Bimetalik geçiş uçları, ark kaynağı sırasında metaller arası oluşumu azaltmanın başka bir yoludur. Ekler, haddeleme, patlama kaynağı, sürtünme kaynağı, flaş kaynağı veya sıcak basınçlı kaynak kullanılarak birbirine bağlanmış bir parçası alüminyum ve diğer parçası çelikten oluşur. Bimetalik geçiş bağlantısı daha sonra alüminyum ve çeliğe ayrı ayrı kaynaklanır. Tipik olarak alüminyum ilk olarak geçiş parçasının alüminyum kısmına kaynaklanır. Çünkü geçiş parçasının çelik yarısına ark kaynağı yapıldığında daha büyük bir ısı girdisi oluşturur.
Bu malzemeleri birleştirirken birincil amaç kaynak sıcaklığını olabildiğince soğuk tutmak ve kaynağın yüksek sıcaklıklara maruz kalma süresini en aza indirmektir. Alüminyum alaşımları ve çelik dökme bileşenler arasında bimetalik geçiş ekleri üretmek için sürtünme karıştırma kaynağı gibi işlemlerin kullanılmasının nedeni budur.
Oksidasyon Riski
Genellikle çelik paslanmaya eğilimlidir ve alüminyum korozyona dayanıklı olarak kabul edilir. İki metali bir araya getirin ve tuzlu su ekleyin, alüminyumda önemli bir korozyon olduğunu göreceksiniz. Bu galvanik korozyondan kaynaklanmaktadır.

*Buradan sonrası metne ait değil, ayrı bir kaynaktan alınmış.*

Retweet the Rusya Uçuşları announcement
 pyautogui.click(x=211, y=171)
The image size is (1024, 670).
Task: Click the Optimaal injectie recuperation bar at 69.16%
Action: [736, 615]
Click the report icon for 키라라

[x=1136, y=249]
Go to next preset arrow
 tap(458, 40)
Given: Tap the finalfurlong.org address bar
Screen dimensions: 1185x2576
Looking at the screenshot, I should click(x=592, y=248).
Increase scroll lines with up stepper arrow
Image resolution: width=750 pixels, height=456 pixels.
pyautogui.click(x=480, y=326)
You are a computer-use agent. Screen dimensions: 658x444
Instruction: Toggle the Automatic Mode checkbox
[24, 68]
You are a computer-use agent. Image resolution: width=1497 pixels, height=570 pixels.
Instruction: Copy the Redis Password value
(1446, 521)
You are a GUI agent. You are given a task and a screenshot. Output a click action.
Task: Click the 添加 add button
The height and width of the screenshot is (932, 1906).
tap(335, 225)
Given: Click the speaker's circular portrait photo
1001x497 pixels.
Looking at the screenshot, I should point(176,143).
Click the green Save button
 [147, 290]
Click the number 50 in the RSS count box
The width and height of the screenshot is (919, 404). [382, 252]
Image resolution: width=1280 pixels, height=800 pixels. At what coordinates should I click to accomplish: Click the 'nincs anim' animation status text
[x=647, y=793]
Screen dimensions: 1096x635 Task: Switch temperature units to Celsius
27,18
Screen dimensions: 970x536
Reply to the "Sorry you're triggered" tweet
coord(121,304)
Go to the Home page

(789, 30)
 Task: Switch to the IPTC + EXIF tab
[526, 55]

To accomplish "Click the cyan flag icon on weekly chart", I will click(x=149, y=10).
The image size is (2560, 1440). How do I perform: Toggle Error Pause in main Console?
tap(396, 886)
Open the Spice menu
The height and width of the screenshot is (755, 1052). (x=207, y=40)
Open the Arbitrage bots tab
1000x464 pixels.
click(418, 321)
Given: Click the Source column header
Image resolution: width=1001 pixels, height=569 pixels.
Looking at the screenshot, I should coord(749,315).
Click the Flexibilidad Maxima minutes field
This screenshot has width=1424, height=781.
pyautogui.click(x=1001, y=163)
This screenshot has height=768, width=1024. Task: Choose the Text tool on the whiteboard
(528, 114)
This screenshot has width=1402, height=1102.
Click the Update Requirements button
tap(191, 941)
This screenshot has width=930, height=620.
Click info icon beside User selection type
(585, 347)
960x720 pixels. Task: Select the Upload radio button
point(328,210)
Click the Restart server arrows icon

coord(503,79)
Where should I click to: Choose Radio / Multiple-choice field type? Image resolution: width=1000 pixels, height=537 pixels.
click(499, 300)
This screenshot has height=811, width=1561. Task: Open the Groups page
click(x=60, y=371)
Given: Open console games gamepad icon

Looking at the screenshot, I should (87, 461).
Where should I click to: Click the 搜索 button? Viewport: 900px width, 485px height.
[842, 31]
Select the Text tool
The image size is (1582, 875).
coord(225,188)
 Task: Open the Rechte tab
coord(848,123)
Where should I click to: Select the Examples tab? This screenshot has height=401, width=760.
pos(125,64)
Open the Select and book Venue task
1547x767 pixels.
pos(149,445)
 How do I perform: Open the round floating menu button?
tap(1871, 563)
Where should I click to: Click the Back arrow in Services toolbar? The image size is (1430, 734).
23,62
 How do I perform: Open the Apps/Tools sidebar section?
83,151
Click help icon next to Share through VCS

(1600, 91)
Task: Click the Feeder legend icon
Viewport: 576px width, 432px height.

Çelik bir katot görevi görür, alüminyum bir anot görevi görür ve elektrolit (tuzlu su gibi) iyon göçünü başlatabilir. Bu, anodun (alüminyum) oksidasyonu ile sonuçlanır. Alüminyum, tuzlu su etrafındaysa, çeliğe temas ettiği alanda paslanacaktır.
Çoğu uygulamada bu büyük bir sorun değildir. Yine de ortamda tuz varsa (arabalardaki yol tuzu dahil) problemlerle karşılaşabilirsiniz.
Çözüm, her türlü elektrik akımının ikisi arasında geçişini önlemek için iki malzemeyi boya veya bir parça plastikle izole etmektir. Metalleri uygun şekilde izole ettiğinizi kontrol etmek için bir multimetre üzerinde bir süreklilik test cihazı kullanabilirsiniz.